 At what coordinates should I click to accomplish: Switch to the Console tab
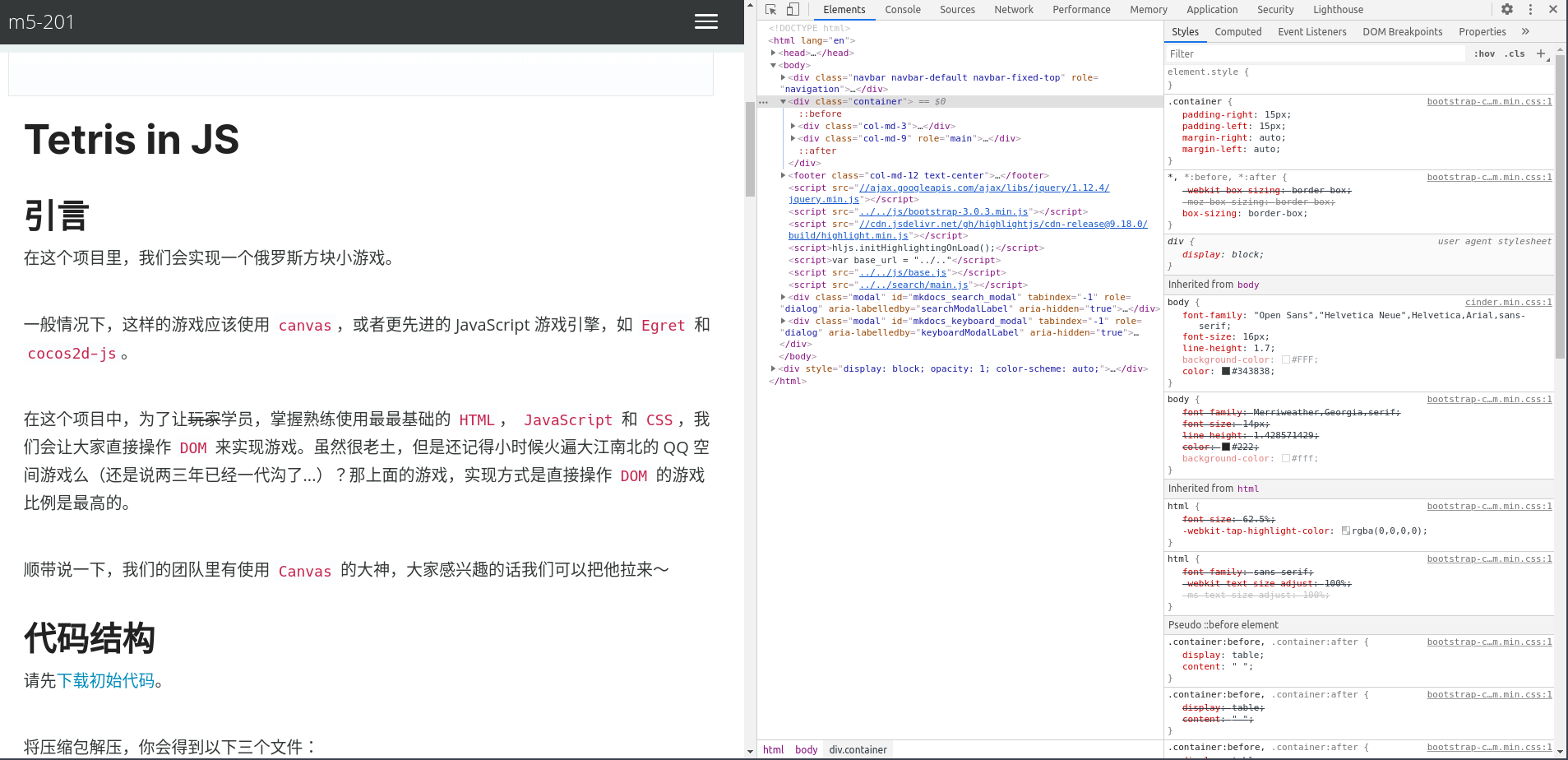(x=902, y=10)

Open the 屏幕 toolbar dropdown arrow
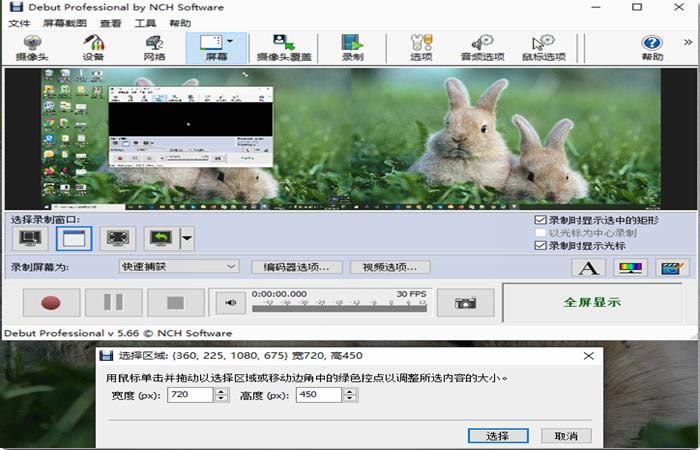click(230, 42)
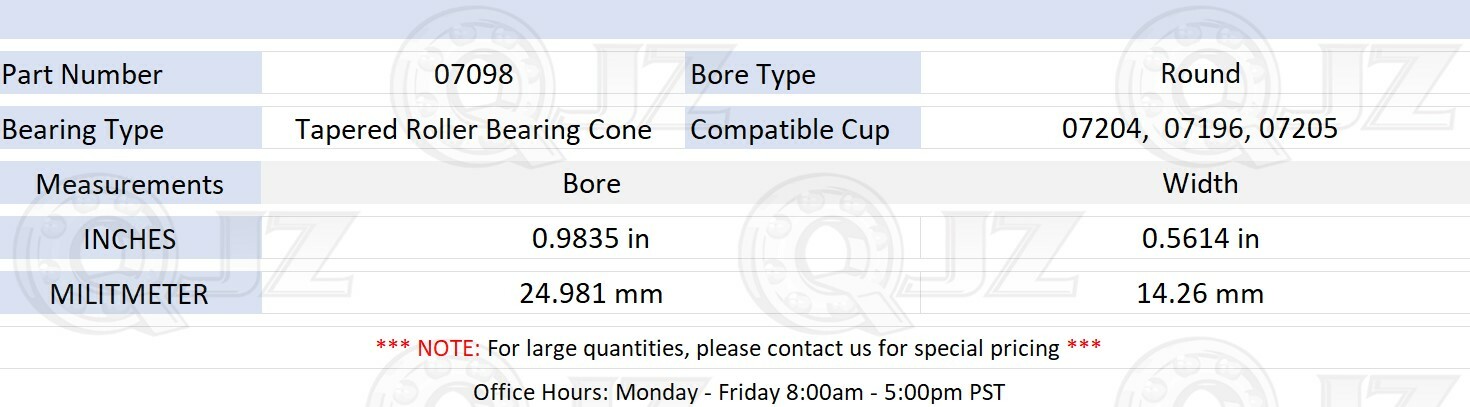Click the Part Number label cell
The image size is (1470, 407).
(130, 74)
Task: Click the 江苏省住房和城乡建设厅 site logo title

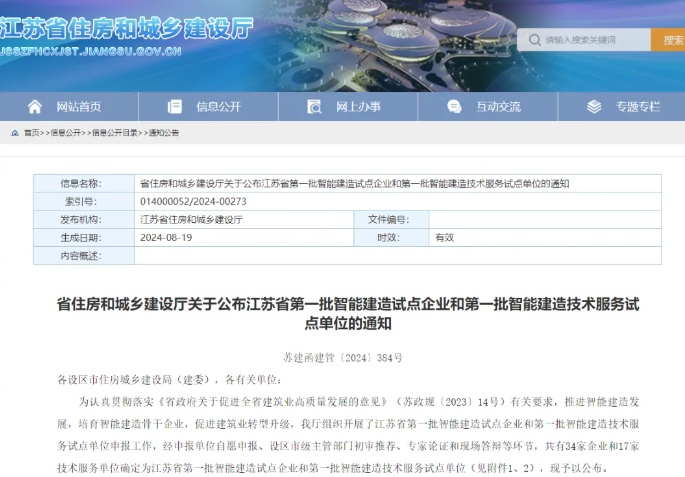Action: 126,25
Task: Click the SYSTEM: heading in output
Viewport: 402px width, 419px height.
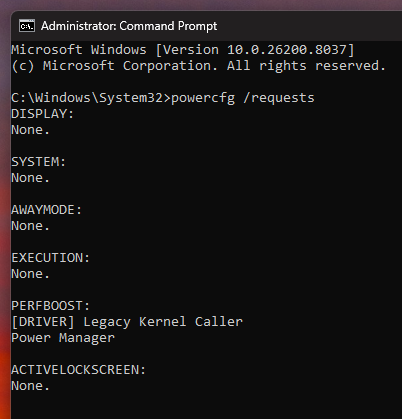Action: [38, 162]
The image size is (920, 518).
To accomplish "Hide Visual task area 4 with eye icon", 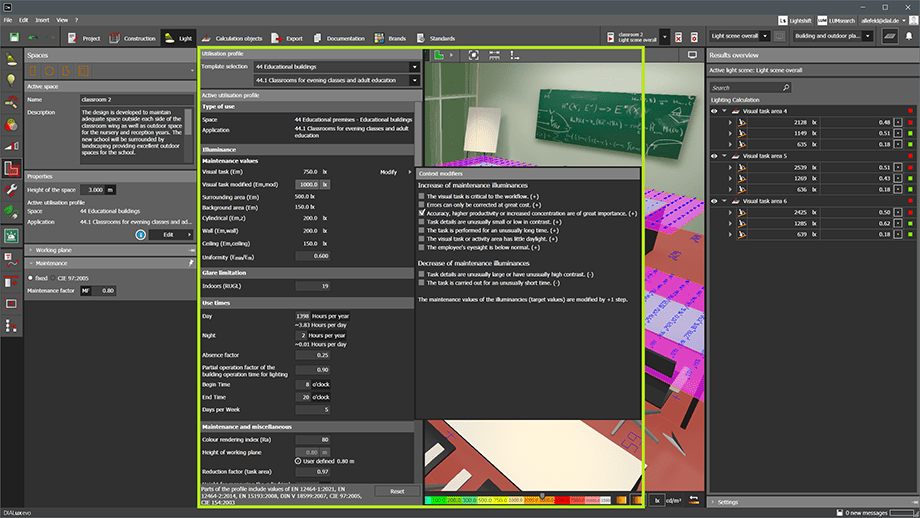I will click(x=714, y=111).
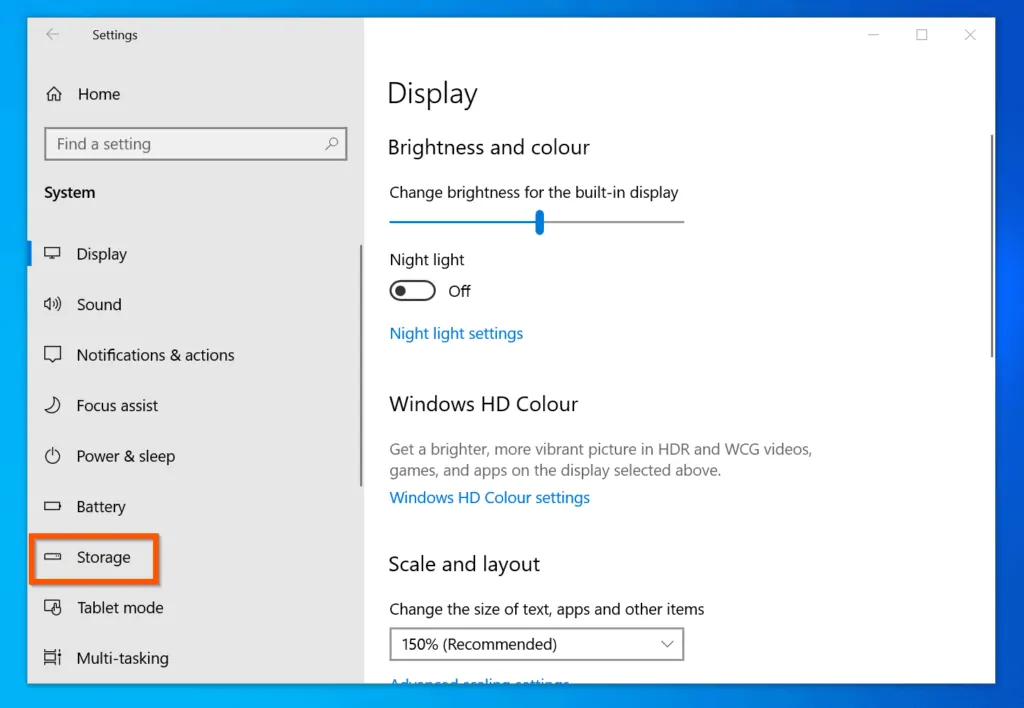
Task: Open Windows HD Colour settings
Action: [489, 497]
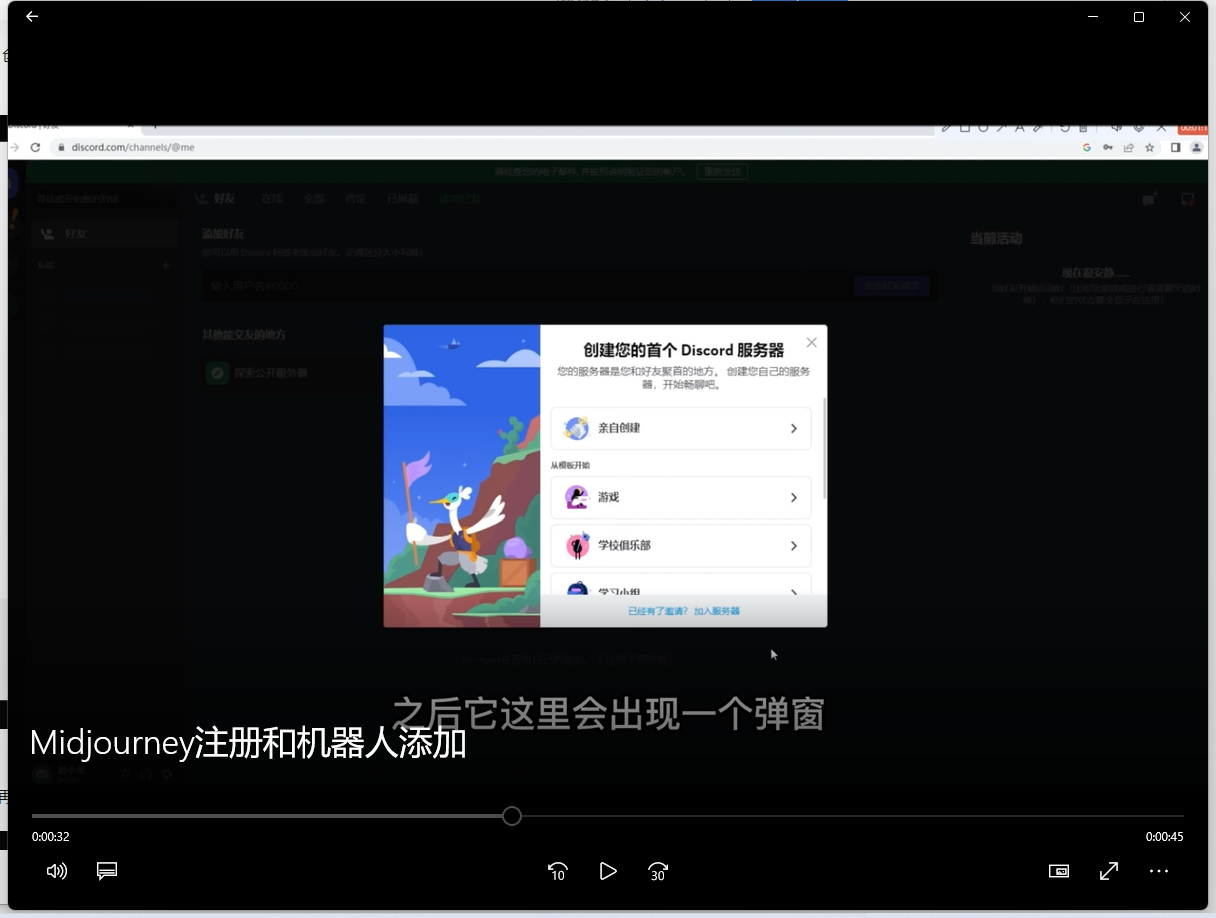This screenshot has height=918, width=1216.
Task: Click the undo arrow in the annotation toolbar
Action: [x=1064, y=127]
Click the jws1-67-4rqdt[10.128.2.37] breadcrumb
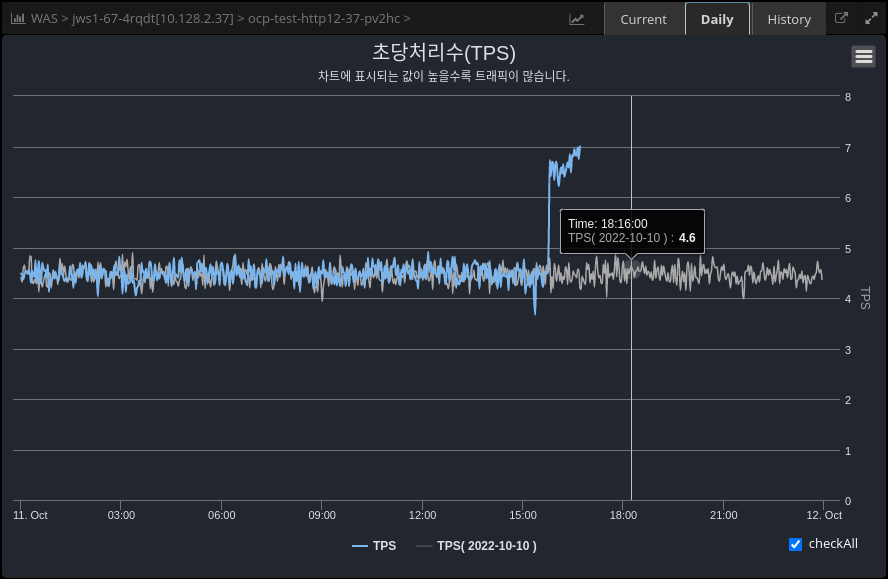 coord(153,19)
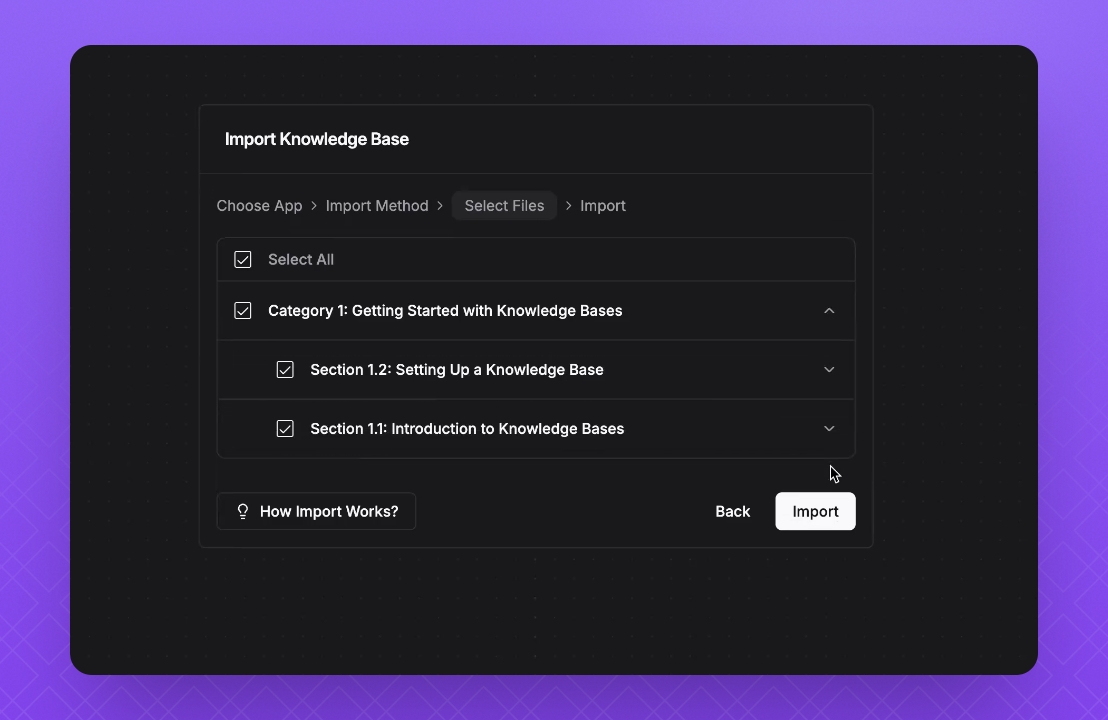The width and height of the screenshot is (1108, 720).
Task: Expand Section 1.2 using its chevron
Action: pos(829,370)
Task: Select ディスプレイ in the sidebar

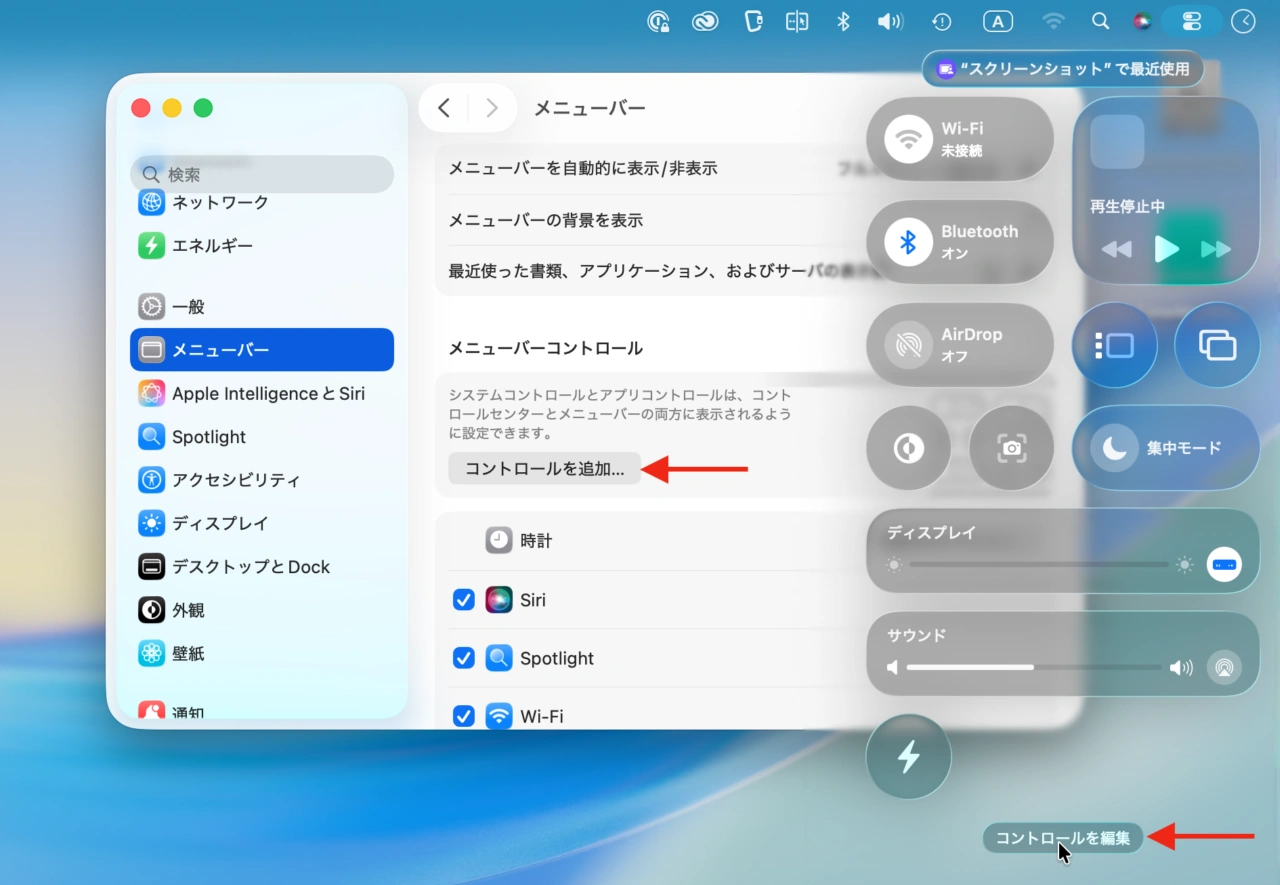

+===+

DIRECTIONS FOR THIS TASK:
Print everything from the line with "Task: Click the SYSTEM: heading in output" down to the line with "The image size is (920, 518)." in the entries above, both lines included and nothing more, without the pictures.

REPLY TO THE EXERCISE:
Task: Click the SYSTEM: heading in output
Viewport: 402px width, 419px height.
Action: [38, 162]
The image size is (920, 518).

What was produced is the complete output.